Osisko Gold, Barolo expect to close RTO Nov. 25

2020-11-23 17:29 ET - News Release

Also News Release (C-BVC) Barolo Ventures Corp

Mr. Sandeep Singh of Osisko Gold reports

OSISKO GOLD ROYALTIES LTD AND BAROLO VENTURES CORP. PROVIDE TRANSACTION UPDATES ON PREVIOUSLY-ANNOUNCED SPIN-OUT TRANSACTION

Osisko Gold Royalties Ltd. and Barolo Ventures Corp. have provided certain updates relating to their previously announced spinout transaction, further to their joint news releases dated Oct. 5, 2020, Oct. 28, 2020, and Oct. 29, 2020, which will result in a reverse takeover of Barolo (RTO) under the policies of the TSX Venture Exchange. In this news release, references to the resulting issuer or Osisko Development are to Barolo after the closing of the RTO.

Conditional approval of the exchange

On Nov. 12, 2020, Barolo received conditional approval of the TSX-V to: (i) list additional common shares of Barolo pursuant to the RTO, (ii) consolidate the Barolo shares on the basis of one postconsolidation Barolo share for each 60 preconsolidation Barolo shares, and (iii) change the name of the resulting issuer to Osisko Development Corp. Final approval of the TSX-V is subject to Barolo (or the resulting issuer) meeting certain conditions required by the TSX-V. Upon receipt of the final approval of the TSX-V, the resulting issuer's shares will commence trading on the TSX-V under the symbol ODV, which is expected to occur on or about Dec. 2, 2020.

Approval of corporate matters by Barolo shareholders

On Nov. 20, 2020, Barolo held its annual general and special meeting of shareholders. A total of 12,378,373 preconsolidation Barolo shares were present in person or represented by proxy at the Barolo meeting, representing approximately 88.4 per cent of the issued and outstanding preconsolidation Barolo shares.

Prior to the Barolo meeting, certain supporting Barolo shareholders, representing an aggregate of 12 million preconsolidation Barolo shares (or approximately 86 per cent of the outstanding Barolo shares), entered into voting support agreements with Osisko Royalties in support of the RTO and agreed to vote such Barolo shares in favour of the matters considered at the Barolo meeting.

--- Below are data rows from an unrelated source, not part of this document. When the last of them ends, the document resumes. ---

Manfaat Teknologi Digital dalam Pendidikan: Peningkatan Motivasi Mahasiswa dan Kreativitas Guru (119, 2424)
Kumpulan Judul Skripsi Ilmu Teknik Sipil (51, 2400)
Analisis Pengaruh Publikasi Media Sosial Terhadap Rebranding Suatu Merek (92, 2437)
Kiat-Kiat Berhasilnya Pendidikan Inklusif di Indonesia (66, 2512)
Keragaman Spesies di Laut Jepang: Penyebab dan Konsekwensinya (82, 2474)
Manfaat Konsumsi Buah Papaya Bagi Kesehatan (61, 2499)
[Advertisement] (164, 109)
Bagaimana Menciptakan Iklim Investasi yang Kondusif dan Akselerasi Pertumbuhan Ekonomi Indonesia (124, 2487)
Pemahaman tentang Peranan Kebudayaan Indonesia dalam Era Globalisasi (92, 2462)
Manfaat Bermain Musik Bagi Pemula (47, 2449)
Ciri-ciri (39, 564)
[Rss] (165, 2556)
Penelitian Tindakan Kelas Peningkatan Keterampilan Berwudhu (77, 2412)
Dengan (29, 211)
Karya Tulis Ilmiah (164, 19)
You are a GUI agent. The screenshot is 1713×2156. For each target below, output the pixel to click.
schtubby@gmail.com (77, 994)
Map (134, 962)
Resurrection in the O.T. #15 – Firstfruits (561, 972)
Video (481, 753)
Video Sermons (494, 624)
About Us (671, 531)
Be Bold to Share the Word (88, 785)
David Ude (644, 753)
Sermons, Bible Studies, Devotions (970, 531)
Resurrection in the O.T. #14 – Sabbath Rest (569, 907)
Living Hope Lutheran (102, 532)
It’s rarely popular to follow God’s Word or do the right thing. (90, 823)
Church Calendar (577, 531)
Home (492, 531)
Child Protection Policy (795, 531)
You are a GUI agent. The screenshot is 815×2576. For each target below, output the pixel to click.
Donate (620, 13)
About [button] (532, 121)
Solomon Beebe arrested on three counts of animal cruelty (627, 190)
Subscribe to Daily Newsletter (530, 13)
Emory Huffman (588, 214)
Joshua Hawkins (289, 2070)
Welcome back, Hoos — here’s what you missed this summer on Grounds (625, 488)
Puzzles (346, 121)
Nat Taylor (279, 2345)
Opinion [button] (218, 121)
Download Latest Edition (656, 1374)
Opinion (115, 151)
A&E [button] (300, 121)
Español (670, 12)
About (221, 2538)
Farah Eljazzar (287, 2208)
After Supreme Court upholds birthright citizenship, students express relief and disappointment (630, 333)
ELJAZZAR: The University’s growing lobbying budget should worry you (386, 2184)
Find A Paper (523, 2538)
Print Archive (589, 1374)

The principal purpose of the Barolo meeting was to authorize and approve various corporate matters relevant to the resulting issuer, including:

  • The continuance of the resulting issuer from under the laws of Province of British Columbia under the Business Corporations Act (British Columbia) to the laws of Canada under the Canada Business Corporations Act and the name change;
  • Setting the number of directors at three prior to the RTO and at seven upon the closing of the RTO;
  • The appointment of Scott Ackerman, Rick Cox and Brent Ackerman as directors of Barolo to hold office until the closing of the RTO, and the appointment of Charles Page, Duncan Middlemiss, Eric Tremblay, Joanne Ferstman, John Burzynski, Michele McCarthy and Sean Roosen as directors of the resulting issuer upon the closing of the RTO;
  • The adoption of the stock option plan, restricted share unit plan, deferred share unit plan and employee share purchase plan of the resulting issuer upon the closing of the RTO;
  • The appointment of Davidson & Company LLP as auditor of Barolo and, following the closing of the RTO, the appointment of PricewaterhouseCoopers LLP as auditor of the resulting issuer.

Each of the above matters was approved by 100 per cent of the Barolo shareholders who voted at the Barolo meeting.

In addition, the requisite number of Barolo shareholders approved the consolidation by way of a written resolution on Oct. 27, 2020.

Other transaction updates

Earlier today, the name change and consolidation were completed, and the Form 3D2 (Information Required in a Filing Statement for a Reverse Takeover or Change of Business) of Barolo dated Nov. 20, 2020, was filed on SEDAR. Please refer to the filing statement for full particulars of the RTO, which is available on SEDAR under the issuer profile of Osisko Development Corp. (formerly Barolo Ventures Corp.).

Having received conditional approval of the TSX-V of the RTO, approval of the Barolo shareholders of the matters described above, and with the implementation of the name change and consolidation now complete, the RTO is expected to close on or about Nov. 25, 2020, and the resulting issuer's shares are expected to commence trading on the TSX-V under the symbol ODV on or about Dec. 2, 2020.

About Osisko Gold Royalties Ltd.

Osisko Royalties is an intermediate precious-metal royalty company focused on the Americas that commenced activities in June, 2014. Osisko Royalties holds a North American-focused portfolio of over 135 royalties, streams and precious-metal offtakes. Osisko Royalties' portfolio is anchored by its cornerstone asset, a 5-per-cent net smelter return royalty on the Canadian Malartic mine, which is the largest gold mine in Canada.

Osisko Royalties' head office is located at 1100 Avenue des Canadiens-de Montreal, Suite 300, Montreal, Que., Canada, H3B 2S2.

About Barolo Ventures Corp.

Barolo is a public company organized under the laws of the Province of British Columbia, the shares of which are listed for trading on the NEX. Barolo was previously engaged in the acquisition, exploration and development of mineral properties in Canada and the United States, but currently does not have an active business and is investigating new business opportunities.

Barolo's head office is located at 609 Granville St., Suite 1600, Vancouver, B.C., Canada, V7Y 1C3.